Posted by: Leslie48 | February 18, 2014 at 05:58 PM
"why do non-US investors hold $5.7 trillion of low-returning US Treasuries? From a narrow economic perspective, the answer's not obvious"
Chris - you answer your own question. The large foreign holdings of Tsys are a function of the persistent current account deficits; and the latter are a function of the Bretton Woods II system.
Why is the USD the international reserve currency? Other factors are more obvious than language.
(1) many (but ever fewer) countries want to pick a 'neutral' currency for trade, and the USD is the most obvious owing to its size
(2) strong rule of law and decent judicial support for contracts
Posted by: Anders | February 19, 2014 at 11:00 AM
@Sanjay Mittal - you may be right that the CBO are ignorant, but the relevant fact is that international investors don't perceive the US debt arithmetic to be unsustainable. I don't imagine many of them read CBO reports. They just assume the US will cut spending or raise tax when the time comes.
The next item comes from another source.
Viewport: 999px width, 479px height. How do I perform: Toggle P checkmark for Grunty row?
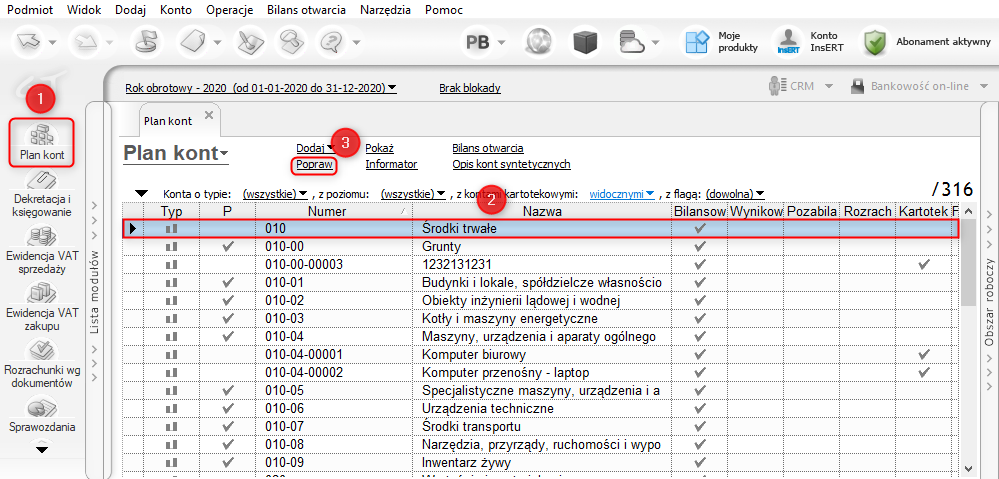tap(228, 246)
Entitlement reform is just a distributional issue - not a question of solvency.
Posted by: Anders | February 19, 2014 at 11:03 AM
"Entitlement reform is just a distributional issue - not a question of solvency."
Do the American voters agree with this rosy view? You could have said this about France before the revolution. Surely the wealthiest county in Europe could not collapse in revolution and civil war over who should pay the bills?
Posted by: Keith | February 20, 2014 at 07:25 AM
@Keith
"Entitlement reform is a purely distributional matter" - this is just an analytical fact.
All I'm saying is that the US will need a reconfiguration from a distributional perspective, which could involve entitlement cuts, but could equally involve higher taxes (eg Georgist land taxes), or cuts in non-entitlement spending such as defence.
I'm not saying the resolution of the distributional readjustment will be easy, just that the difficulties don't entail insolvency. Just because the French state presumably defaulted on its foreign debts in 1789, doesn't imply that any other redistributional shift would involve the same. For one thing, the shift could be gradual in the case of the US, and not sudden.
Posted by: Anders | February 20, 2014 at 06:03 PM
I suppose those who express concern about US insolvency and the sustainability of our debt aren't lying -- not even most of those whose views depend on the President's party (D or R). (That's probably just a consequence of group-think or herd mentality.) They probably just don't realize that it's impossible for the US to become insolvent -- run out of dollars to pay its debts and expenses.
If the President had minted the trillion-dollar coins, and settled our debt-ceiling crises once and for all, at least some persons would have understood what a fiat currency system means. To a currency creator, the currency resembles coupons, or points awarded in football games. (Try shouting about football stadiums' unsustainable deficit trajectory in awarding points.)
I don't know the consequences of a common understanding of this point. They could be disastrous -- returning to a gold standard, or alternatively thinking we could create any amount we want without regard to inflation or deflation. Or they could be beneficial -- if it's understood that too little currency-creation would be deflationary and undermine economic growth, that too much currency-creation would be overly inflationary, and that taxation is essential for supporting the currency value (and only that).